- **Prompt**
Give the number of lines below with "Given" in them, leaving out anything else.
%%
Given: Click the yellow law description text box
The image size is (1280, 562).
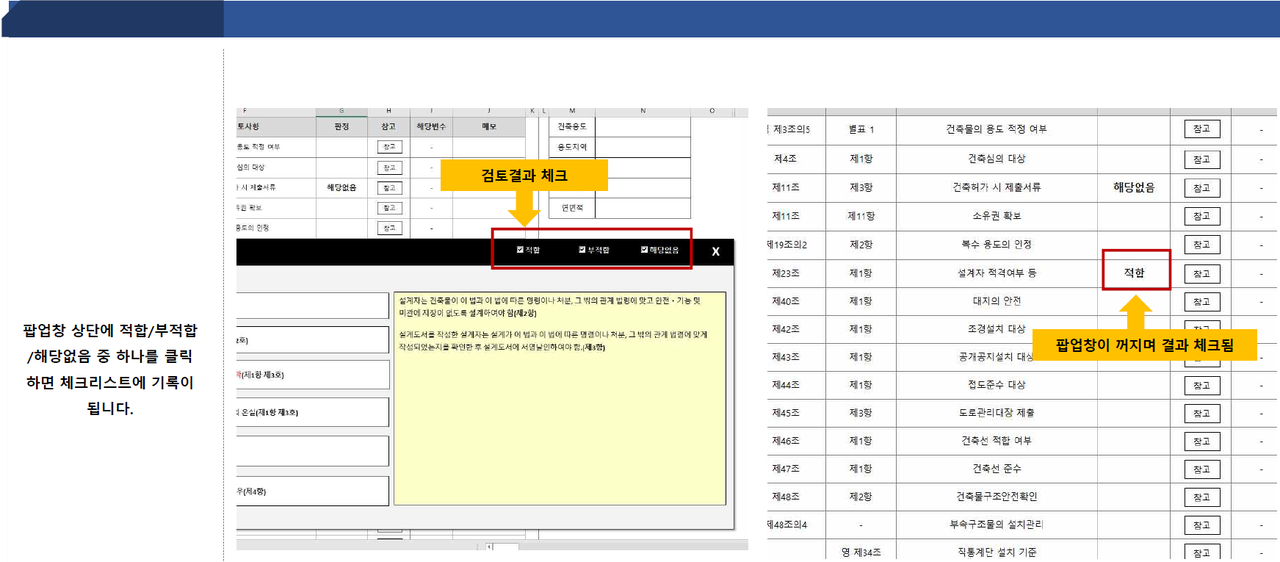Looking at the screenshot, I should click(x=559, y=398).
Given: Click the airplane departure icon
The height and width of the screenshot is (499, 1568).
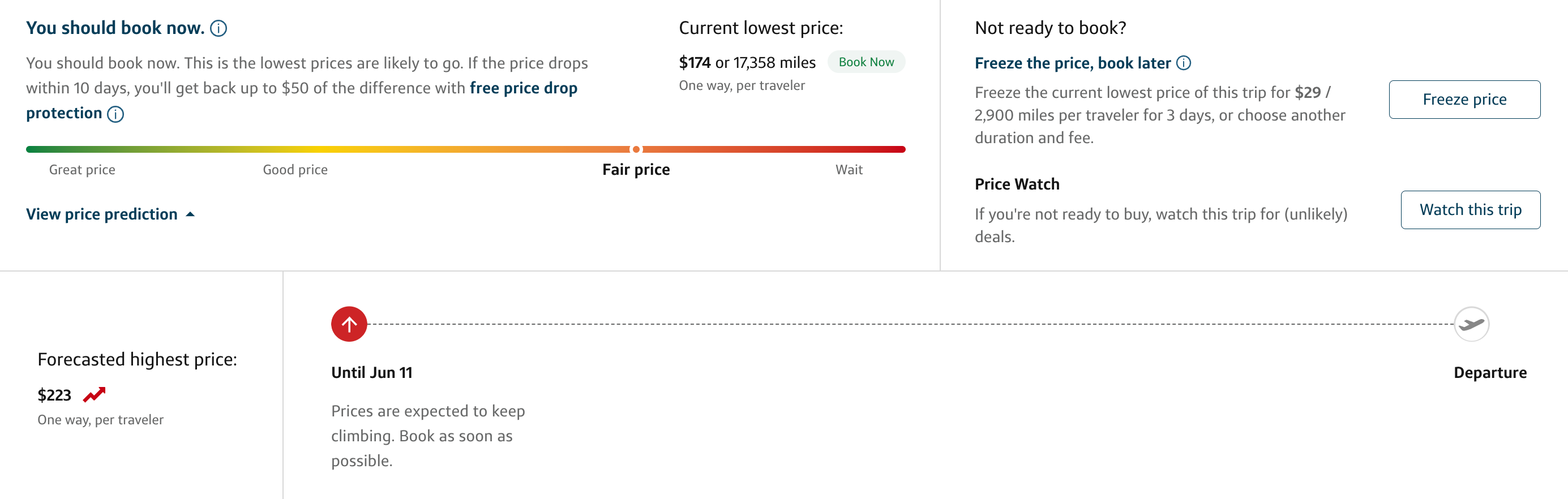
%%
- **Solution for this task**
2